En cette fin d’année, la traditionnelle saga des coups de coeur et coups de blues des membres de la rédaction va rythmer votre quotidien sur WLT. Aujourd’hui, place à un coup de blues partagé par beaucoup de fans tricolores : la retraite de Marion Bartoli.
Dans une carrière de journaliste il y a souvent de l’attente, de l’attente, de l’attente, et une certaine frustration. Car le journaliste n’est que l’intermédiaire, et ce rôle, bien que plaisant se paye souvent au prix fort. Le prix fort, ce sont les week‐ends sans week‐ends, les bouclages sans horaires, et les lapins sans oreilles. Oui, les lapins, ces rendez‐vous téléphoniques qui se terminent en messagerie, ces entretiens de cinq minutes à la va‐vite, ces bousculades idiotes pour récolter les mots d’un champion. Ces stars qui n’en sont pas, et ces starlettes qui en font trop.
Bref, le grand circus du tour, le tennis et sa cohorte d’agents en tout genre, ces paillettes, ces cocktails, et ces conférences de presse téléguidées et trop souvent monopolisées par les serviteurs d’un quotidien se croyant tout permis. Tout permis, c’est‐à‐dire de ne plus évoquer ses sources sur une information soit‐disant exclusive par exemple. Mais je ne suis pas là pour tirer sur ce monument en péril, je me dois de rester concentré.
Parce que mon coup de cœur, c’est une sensation, un moment, une rencontre, une atmosphère.
On est un samedi de juillet, il fait très, très chaud. Je suis parti avec ma douce comme photographe et Pauline, ma collègue, pour découvrir pendant trois jours, sous escorte amicale, le tennis en Bulgarie.
Après la visite de la fédération le vendredi, son siège social, ses entraîneurs, on nous a promis une surprise pour le lendemain. Nous voilà donc embarqués dans les Mazda rouge de la FBT, direction le Novotel de Plovdiv, la ville natale de Tsvetana Pironkova.
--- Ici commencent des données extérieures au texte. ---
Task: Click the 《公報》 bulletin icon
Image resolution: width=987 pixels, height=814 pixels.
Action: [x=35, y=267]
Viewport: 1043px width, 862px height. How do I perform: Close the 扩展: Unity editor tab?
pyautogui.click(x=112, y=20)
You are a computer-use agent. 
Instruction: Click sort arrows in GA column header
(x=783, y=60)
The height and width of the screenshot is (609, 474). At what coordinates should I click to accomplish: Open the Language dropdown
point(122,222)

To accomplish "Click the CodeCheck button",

Selon nos accompagnateurs nous avons de forte chance de la rencontrer sur un des deux courts de l’hôtel, devenu son QG d’entraînement. Sceptiques, nous traversons le lobby fortement climatisé puis arrivons sur le trottoir au bord des terrains jouxtant le bâtiment signé par le groupe Accor avec le talent architectural d’un site construit début des années 80. Au loin, l’on aperçoit bien une grande silhouette brune, un thermobag sur le dos. Notre troupe s’empresse donc de courir et d’héler la championne qui était prête à s’engouffrer dans sa voiture. Nos cris la surprennent puisqu’elle reste sur place comme si finalement elle avait reconnu une voix, certainement celle d’un des officiels faisant partie de notre troupe.
Arrivés à sa hauteur, nous comprenons que c’est le cas. Rapidement présentés, nous enchaînons aussitôt sans filet une interview trottoir à la bonne franquette parlant de tout et de rien, de la victoire de Marion Bartoli, du tennis, de son aura, et de son programme à venir.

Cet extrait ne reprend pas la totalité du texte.